Recorded data Block Start

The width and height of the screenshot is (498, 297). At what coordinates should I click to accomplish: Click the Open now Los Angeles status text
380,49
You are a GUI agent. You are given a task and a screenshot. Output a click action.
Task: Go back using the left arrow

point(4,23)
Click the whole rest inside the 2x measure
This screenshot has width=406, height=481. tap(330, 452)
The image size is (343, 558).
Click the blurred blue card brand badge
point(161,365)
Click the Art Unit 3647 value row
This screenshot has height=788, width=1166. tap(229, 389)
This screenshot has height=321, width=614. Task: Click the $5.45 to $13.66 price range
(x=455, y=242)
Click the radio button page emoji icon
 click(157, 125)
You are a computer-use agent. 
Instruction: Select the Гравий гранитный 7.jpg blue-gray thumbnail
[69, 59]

Recorded data Block End
Recorded data Block Start

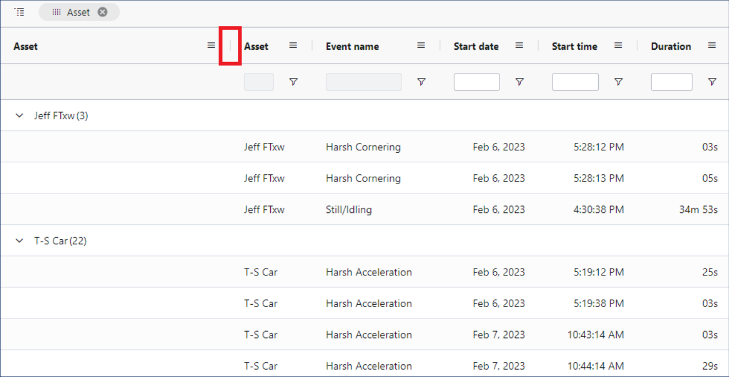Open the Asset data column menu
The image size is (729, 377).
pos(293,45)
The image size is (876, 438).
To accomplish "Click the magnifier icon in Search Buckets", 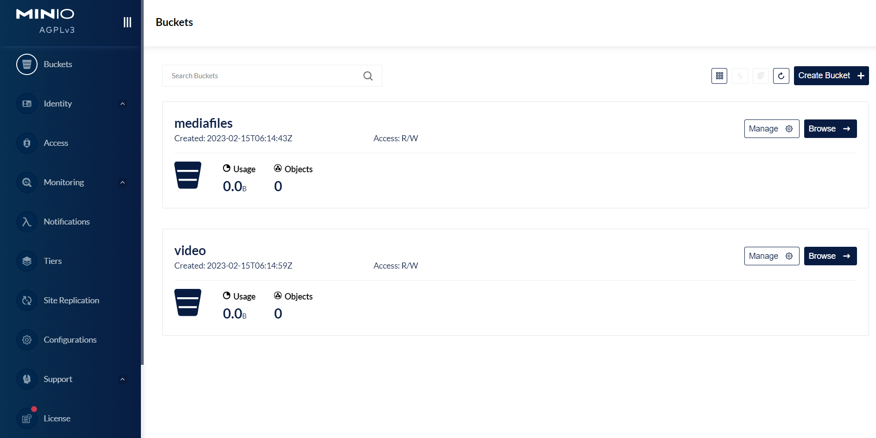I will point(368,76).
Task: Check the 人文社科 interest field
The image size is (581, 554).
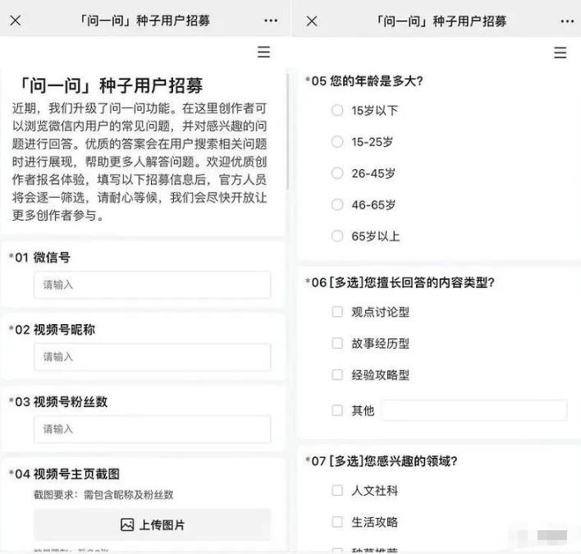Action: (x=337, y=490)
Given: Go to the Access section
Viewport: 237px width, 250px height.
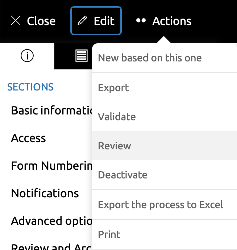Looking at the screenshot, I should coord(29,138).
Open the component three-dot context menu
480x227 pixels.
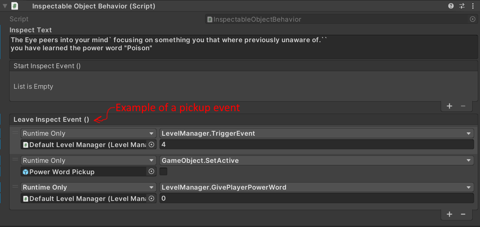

Recorded data Block End

Check every line of the data for the word "agent". The response is the count alone.

2